A la par de la profundización del conocimiento sobre nuestras realidades sociales y culturales, destaca que sin la unión entre las naciones de América la libertad de las mismas respecto de los países hegemónicos resulta una utopía. Las independencias nacionales inconexas generan libertades incompletas. En este sentido, la demorada independencia de Cuba era, en el momento de la acción intelectual y militar de Martí, un imprescindible paso, pero un paso más a fin de cuentas, en el camino por desterrar los últimos resabios del colonialismo español y afianzar la unidad de las nuevas repúblicas para contener el impulso anexionista norteamericano.
Según Martí, sólo actuando como un bloque la región podrá estar en posición de igualdad con sus antiguos conquistadores y con el nuevo y gigantesco imperio que se estaba consolidando a fines del siglo XIX. Es por eso que declara que: “los pueblos que no se conocen han de darse prisa para conocerse, como quienes van a pelear juntos (…) Es la hora del recuento y de la marcha unida”.
La retórica militar no es azarosa, él ha vivido más de una década en Nueva York, tiempo en que se ha dedicado a estudiar la historia y a analizar el presente de un país que crece desaforadamente “engullendo mundos”, y tiene la certeza de que la apariencia democrática de los Estados Unidos es la cara más cínica de un estado dispuesto a dominar a quien sea a sangre y fuego cuando lo necesite.
Si por un lado señala que se debe batallar contra los compatriotas que observan los acontecimientos “con antiparras yankees o francesas”, también: “otro peligro corre, acaso, nuestra América, que no le viene de sí, sino de la diferencia de orígenes, métodos e intereses entre los dos factores continentales, y es la hora próxima en que se acerque, demandando relaciones íntimas, un pueblo emprendedor y pujante que la desconoce y la desdeña. (…) El desdén del vecino formidable, que no la conoce, es el peligro mayor de nuestra América.”

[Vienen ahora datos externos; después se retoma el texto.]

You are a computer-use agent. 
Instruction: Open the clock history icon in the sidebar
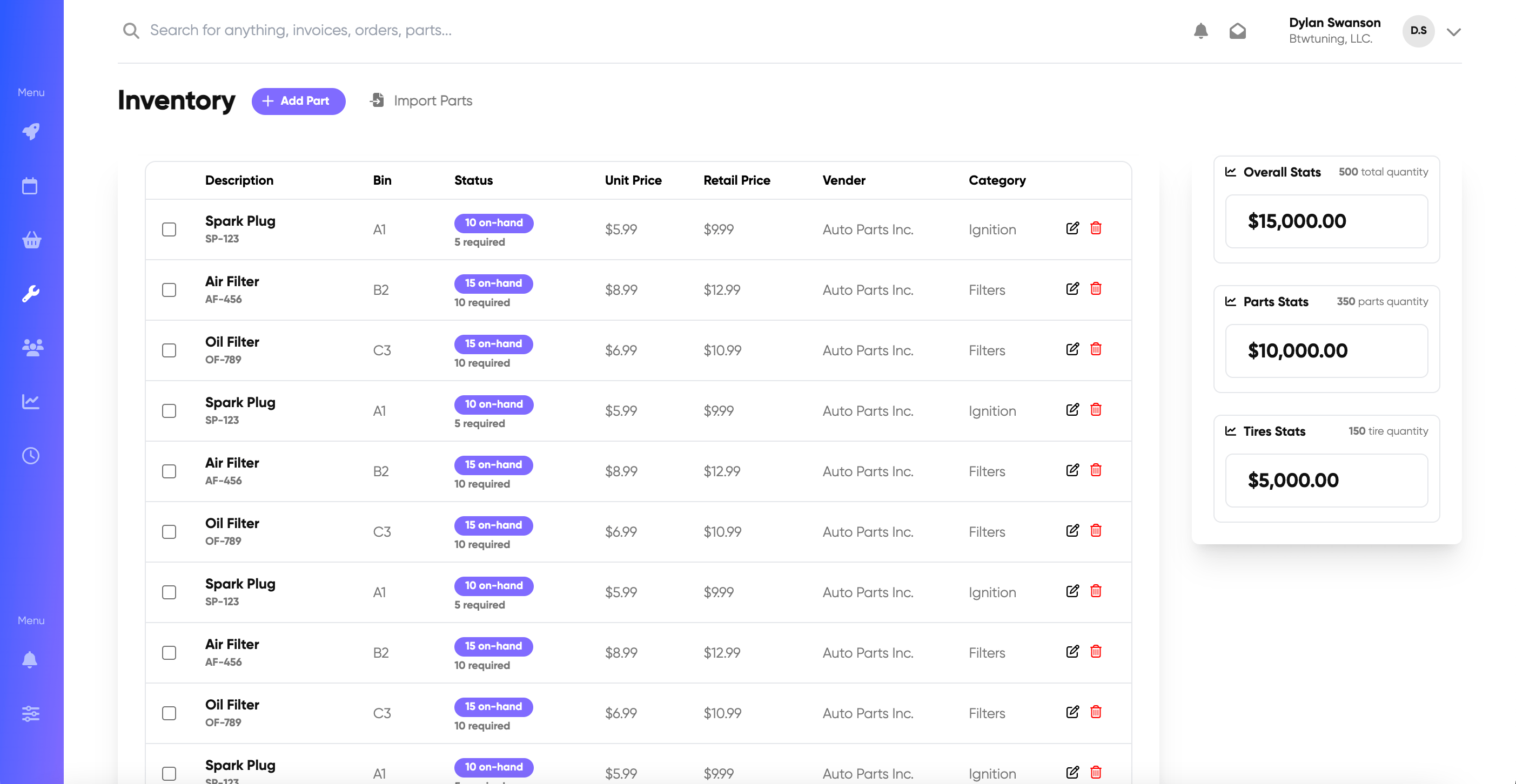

Por eso, en su última carta antes de su muerte escribe: “estoy en peligro de dar mi vida por mi país; y mi deber, puesto que lo entiendo y tengo ánimo con qué realizarlo, es el de impedir a tiempo con la independencia de Cuba que se extienda por las Antillas los Estados Unidos y caiga, con esa fuerza adicional, sobre nuestra tierra de América. Cuanto hice hasta hoy, y haré, es para eso (…) Yo he vivido dentro del monstruo, y conozco sus entrañas.”
Al proyecto de dominación que pretende imponer Estados Unidos, entonces, Martí le antepone una sociedad heterogénea e igualitaria que dé cuenta de la diversidad cultural de la región. Su propuesta es: independencia de todos los países de América que en ese entonces aún estaban bajo dominio europeo; integración regional en términos políticos y económicos, autodeterminación de los pueblos, pluralismo cultural, inclusión de los sectores excluidos por el colonialismo y las independencias criollas (sobre todo indígenas, negros y campesinos) y creación de formas de gobierno que se adecuen a la historia y el presente del continente. Desde esta perspectiva es retomado por los revolucionarios cubanos casi 60 años después de su muerte, y por millones de americanos más hasta el día de hoy, momento en el que su ideario cobra particular vigencia debido al actual contexto regional.